PASSAGE SHOWN:
# # # #

I understand the whole concept of me not staying with him just because I love him, but when I am not down (Which is not very often - but does still occur) we get on just fine. I feel like my depression and his lack of understanding have seriously affected our relationship.
My closest friend told me the kick him out and then it will shock him too, but he is a very stubborn person and I am scared he would not come back. Not only that but the amount of times I have said we are over or told him to get out - and then retracted it within hours is too much to count.
Thank you for your reply Lucy34, he certainly can be, but he is not a bad person overall. I love him and we have a child together, I really don't want to throw that all away.
My best bet would be to probably just 'get on with it' as I cannot change him, but it is so difficult when I feel like he does not respect me. If only I was normal again.
It sounds like you are both stressed. It also sounds like you have high expectations of him and he is letting you down. If you want things to work, he needs to decide to change... you trying to get him to may only come across as nagging and make him want to avoid the situation or deny it. Counselling would really help.

# # # #

INFORMATION PROVIDED:
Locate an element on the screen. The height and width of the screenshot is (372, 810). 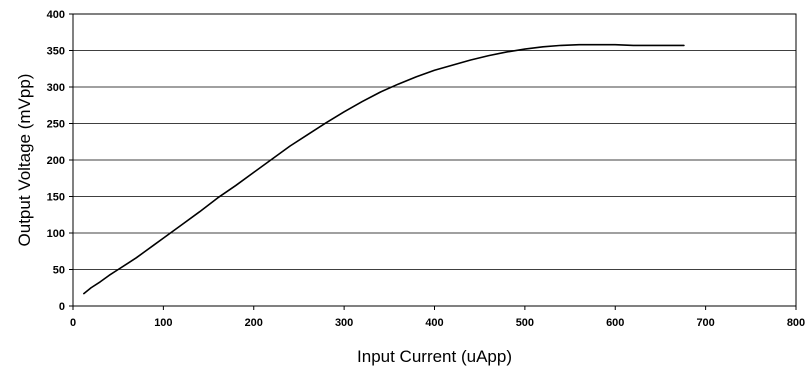
x-tick-label: 200 is located at coordinates (254, 323).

# # # #

Please shorten the paragraph in the relationship passage above that begins "It sounds like you are both stressed," keeping its main points.

OUTPUT OF THE TASK: You both seem stressed, and he is falling short of your high expectations. For things to work, he has to decide to change himself. Pushing him may come across as nagging and make him avoid or deny the problem. Counseling would really help.